**What to produce**
For the data below, give again exactly the lines from the one containing "About Us (928, 778)" through the one containing "For every named", both ends included, and no others.

**Source data**

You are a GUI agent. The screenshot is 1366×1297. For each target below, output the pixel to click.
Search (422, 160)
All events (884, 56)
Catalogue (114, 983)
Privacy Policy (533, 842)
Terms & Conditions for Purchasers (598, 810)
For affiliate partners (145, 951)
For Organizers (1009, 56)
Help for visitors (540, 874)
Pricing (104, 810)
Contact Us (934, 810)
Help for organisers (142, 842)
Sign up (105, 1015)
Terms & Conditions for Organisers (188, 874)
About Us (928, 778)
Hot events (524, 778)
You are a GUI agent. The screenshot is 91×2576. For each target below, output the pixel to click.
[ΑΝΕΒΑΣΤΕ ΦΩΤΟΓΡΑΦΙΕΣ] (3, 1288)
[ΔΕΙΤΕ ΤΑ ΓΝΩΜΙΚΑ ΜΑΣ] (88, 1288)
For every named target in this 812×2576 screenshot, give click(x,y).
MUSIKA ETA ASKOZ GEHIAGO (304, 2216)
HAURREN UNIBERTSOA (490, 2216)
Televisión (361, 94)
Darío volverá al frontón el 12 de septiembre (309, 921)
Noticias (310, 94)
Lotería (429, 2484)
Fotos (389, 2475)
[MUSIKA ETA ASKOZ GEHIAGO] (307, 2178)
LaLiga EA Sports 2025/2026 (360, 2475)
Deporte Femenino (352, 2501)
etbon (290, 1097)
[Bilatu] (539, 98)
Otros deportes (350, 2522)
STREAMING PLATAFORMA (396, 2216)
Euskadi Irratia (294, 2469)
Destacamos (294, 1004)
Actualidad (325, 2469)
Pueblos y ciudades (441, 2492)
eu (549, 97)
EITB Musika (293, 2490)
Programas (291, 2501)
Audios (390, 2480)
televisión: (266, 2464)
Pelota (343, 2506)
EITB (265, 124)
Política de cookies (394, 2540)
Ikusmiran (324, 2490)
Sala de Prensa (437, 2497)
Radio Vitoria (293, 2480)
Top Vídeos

**Answer for the task**
About Us (928, 778)
Hot events (524, 778)
You are a GUI agent. The screenshot is 91×2576. For each target below, output the pixel to click.
[ΑΝΕΒΑΣΤΕ ΦΩΤΟΓΡΑΦΙΕΣ] (3, 1288)
[ΔΕΙΤΕ ΤΑ ΓΝΩΜΙΚΑ ΜΑΣ] (88, 1288)
For every named target in this 812×2576 screenshot, give click(x,y).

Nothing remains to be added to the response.